NervanaSystems / neon

Intel® Nervana™ reference deep learning framework committed to best performance on all hardware
http://neon.nervanasys.com/docs/latest
Apache License 2.0
3.87k stars 811 forks source link

Unable to save model every n epochs #432

Closed pantherso48 closed 6 years ago

pantherso48 commented 6 years ago

I am looking to run my model and save the epoch every n epochs, want to start with 10 and then see what my plots look like after.

If I run this function: mlp.fit(train_set, optimizer=optimizer, num_epochs=epochs, cost=cost, callbacks=callbacks)

How can you save the model outcome per n number of epochs?

Thanks!

baojun-nervana commented 6 years ago

@pantherso48 Did you try "--serialize N"?

armando-fandango commented 6 years ago

@baojun-nervana we are trying to use neon on the local machine. Does this option work without the ncloud? Also, does it save accuracy and loss after every epoch? If not what is the best way to get accuracy vs. epoch graph after running for let us say 500 iterations.

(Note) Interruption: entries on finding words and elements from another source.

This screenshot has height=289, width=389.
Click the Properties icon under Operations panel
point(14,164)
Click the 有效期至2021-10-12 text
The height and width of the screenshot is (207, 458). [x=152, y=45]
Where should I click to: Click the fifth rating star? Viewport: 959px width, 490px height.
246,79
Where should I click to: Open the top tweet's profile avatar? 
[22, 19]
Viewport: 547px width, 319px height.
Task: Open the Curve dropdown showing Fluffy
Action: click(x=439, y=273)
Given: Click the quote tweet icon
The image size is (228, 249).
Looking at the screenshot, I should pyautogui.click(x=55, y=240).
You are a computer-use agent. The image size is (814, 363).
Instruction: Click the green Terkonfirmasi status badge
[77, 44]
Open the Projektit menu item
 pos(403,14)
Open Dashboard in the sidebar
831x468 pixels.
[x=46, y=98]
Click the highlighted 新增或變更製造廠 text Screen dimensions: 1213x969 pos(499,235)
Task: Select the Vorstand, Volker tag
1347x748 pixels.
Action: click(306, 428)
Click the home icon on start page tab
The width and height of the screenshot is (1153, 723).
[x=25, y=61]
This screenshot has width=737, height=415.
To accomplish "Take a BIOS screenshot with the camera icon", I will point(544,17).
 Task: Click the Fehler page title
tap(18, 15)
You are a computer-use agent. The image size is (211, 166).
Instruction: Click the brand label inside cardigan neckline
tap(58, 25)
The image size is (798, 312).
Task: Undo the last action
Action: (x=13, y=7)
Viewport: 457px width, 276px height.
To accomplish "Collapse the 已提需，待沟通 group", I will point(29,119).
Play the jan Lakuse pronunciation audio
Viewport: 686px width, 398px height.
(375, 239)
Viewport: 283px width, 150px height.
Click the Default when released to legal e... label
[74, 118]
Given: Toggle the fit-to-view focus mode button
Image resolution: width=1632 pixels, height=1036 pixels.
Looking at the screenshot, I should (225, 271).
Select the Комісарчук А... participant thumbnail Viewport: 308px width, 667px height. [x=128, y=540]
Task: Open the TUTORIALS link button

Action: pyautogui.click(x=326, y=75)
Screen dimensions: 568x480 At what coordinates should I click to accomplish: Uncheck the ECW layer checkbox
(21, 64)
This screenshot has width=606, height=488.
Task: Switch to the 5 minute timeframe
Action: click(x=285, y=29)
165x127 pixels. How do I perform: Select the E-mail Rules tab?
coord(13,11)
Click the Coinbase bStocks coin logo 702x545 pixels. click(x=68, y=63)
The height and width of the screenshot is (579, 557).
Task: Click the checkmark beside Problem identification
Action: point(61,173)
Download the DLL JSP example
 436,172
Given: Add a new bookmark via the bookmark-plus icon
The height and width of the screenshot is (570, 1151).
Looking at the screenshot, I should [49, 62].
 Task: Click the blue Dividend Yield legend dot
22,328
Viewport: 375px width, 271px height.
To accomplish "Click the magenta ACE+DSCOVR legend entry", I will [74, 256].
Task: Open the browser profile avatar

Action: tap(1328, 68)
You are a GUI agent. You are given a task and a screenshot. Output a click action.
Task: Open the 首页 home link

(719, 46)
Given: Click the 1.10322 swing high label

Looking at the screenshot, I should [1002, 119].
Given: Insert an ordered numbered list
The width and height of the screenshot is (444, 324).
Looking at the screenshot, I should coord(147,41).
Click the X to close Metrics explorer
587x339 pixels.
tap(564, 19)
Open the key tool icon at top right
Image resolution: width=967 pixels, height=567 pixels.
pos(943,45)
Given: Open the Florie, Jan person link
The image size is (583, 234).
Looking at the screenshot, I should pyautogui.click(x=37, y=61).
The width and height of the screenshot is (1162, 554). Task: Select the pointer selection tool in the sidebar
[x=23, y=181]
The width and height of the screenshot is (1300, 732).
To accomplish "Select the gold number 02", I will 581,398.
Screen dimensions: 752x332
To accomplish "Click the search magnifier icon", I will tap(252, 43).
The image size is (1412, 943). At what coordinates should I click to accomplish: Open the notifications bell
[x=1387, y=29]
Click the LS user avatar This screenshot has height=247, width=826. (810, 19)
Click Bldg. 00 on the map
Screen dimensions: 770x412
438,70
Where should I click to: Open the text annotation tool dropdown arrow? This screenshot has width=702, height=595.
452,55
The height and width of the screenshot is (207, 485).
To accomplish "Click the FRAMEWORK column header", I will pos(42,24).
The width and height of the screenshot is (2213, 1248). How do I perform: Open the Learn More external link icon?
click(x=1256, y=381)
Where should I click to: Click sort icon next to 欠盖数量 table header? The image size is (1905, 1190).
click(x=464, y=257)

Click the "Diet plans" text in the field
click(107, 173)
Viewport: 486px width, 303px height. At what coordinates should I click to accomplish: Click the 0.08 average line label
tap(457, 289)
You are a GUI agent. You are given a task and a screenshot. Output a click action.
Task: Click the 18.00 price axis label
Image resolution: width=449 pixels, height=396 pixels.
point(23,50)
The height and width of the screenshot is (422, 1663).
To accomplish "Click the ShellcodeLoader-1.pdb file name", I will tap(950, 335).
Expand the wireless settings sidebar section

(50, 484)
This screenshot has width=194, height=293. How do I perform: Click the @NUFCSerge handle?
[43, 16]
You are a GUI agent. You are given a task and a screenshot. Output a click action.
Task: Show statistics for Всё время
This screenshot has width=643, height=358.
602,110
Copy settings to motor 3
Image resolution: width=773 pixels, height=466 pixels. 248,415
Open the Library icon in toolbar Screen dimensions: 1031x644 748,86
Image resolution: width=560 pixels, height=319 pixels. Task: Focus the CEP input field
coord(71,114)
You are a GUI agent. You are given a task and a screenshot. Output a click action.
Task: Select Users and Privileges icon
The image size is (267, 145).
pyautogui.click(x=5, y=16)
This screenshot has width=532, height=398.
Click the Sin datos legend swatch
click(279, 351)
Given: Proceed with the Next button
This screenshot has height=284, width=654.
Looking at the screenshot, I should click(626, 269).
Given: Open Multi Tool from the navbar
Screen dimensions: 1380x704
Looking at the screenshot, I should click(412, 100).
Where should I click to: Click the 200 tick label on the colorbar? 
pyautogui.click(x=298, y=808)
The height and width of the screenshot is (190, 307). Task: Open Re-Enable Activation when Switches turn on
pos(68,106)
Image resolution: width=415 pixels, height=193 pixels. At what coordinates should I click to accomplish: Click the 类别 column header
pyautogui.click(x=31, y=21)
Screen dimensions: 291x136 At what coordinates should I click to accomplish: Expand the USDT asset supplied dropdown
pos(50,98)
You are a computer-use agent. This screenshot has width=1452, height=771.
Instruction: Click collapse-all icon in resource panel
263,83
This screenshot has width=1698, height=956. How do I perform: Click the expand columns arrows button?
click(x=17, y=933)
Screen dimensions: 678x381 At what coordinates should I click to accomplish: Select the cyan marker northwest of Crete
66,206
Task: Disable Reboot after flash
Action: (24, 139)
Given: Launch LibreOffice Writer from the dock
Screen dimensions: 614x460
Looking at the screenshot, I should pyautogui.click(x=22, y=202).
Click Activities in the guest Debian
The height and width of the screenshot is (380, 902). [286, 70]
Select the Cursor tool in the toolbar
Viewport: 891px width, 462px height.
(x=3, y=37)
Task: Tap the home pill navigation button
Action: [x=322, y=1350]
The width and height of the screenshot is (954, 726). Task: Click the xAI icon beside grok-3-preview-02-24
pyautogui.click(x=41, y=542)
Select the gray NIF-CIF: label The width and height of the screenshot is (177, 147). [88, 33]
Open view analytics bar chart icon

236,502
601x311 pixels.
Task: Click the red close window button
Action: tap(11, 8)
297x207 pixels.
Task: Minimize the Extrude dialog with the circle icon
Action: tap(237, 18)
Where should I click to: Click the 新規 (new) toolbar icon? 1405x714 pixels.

pantherso48 commented 6 years ago

Update:

I have tried to get the Accuracy of each epoch's run in two ways, one by adding the metric=Accuracy() argument to the Callbacks instantiation. In the source code this argument causes a callback to be added. But I am not seeing any output in my logs. I am using jupyter notebooks, would running in terminal help?

The other way I tried was using the add_callback() function in Callbacks class which did not show any output as well. The code examples are below: 1) callbacks = Callbacks(mlp, eval_set=train_set, metric=Accuracy()) 2) callbacks.add_callback(MetricCallback(eval_set=train_set, metric=Accuracy(), epoch_freq=1))

My next option is to try to write a custom callback and print out the Accuracy that way, any direction would be greatly appreciated, thank you!

baojun-nervana commented 6 years ago

@armando-fandango @pantherso48 I believe the "--serialize N" argument will do the same for local and cloud system.

The following example has log on accuracy. Hope it can help. https://github.com/NervanaSystems/neon/blob/master/examples/babi/train.py

armando-fandango commented 6 years ago

@baojun-nervana This example logs accuracy at the end. We want to log the accuracy and cost after every epoch of training, within the fit function.

baojun-nervana commented 6 years ago

@armando-fandango I don't think there is a convenient way to save accuracy and loss info the model parameters. The model usually has output on lost and accuracy. Can you extract those info from the output?

hanlint commented 6 years ago

Hello @armando-fandango , we have several options. If you are running in terminal, we have several command line options to both serialize the model parameters, but also generate the cost/loss/accuracy telemetry data.

python mnist_mlp.py --output_file data.hdf5 --save_path mymodel.prm --history 10

When you run the above, the accuracy/cost after every epoch of training will be logged in an HDF format dataset for your subsequent use. The model will also be saved as mymodel.prm, while keeping the last 10 epochs of trained models.

Mechanistically, those callbacks are triggered in this line:

callbacks = Callbacks(mlp, eval_set=valid_set, **args.callback_args)

Where the relevant command line arguments are passed in. If you running an ipython notebook, you can achieve the same effect by passing in the arguments directly. For example:

callbacks = Callbacks(mlp, eval_set=valid_set, output_file='data.hdf5', save_path='mymodel.prm', history=10, metric='Accuracy')

For a full list of accepted callback arguments, please see here.

hanlint commented 6 years ago

Additionally, if you are running in ipython, and want to see the log output, you will have to increase the logger level via:

import logging
main_logger = logging.getLogger('neon')
main_logger.setLevel(10)

For an example of this, see this notebook:

We also have some experimental routines for directly plotting the loss during training. See this notebook.

pantherso48 commented 6 years ago

Created a custom callback function and retrieved the accuracy and cost by using the callback dictionary, thanks for the help!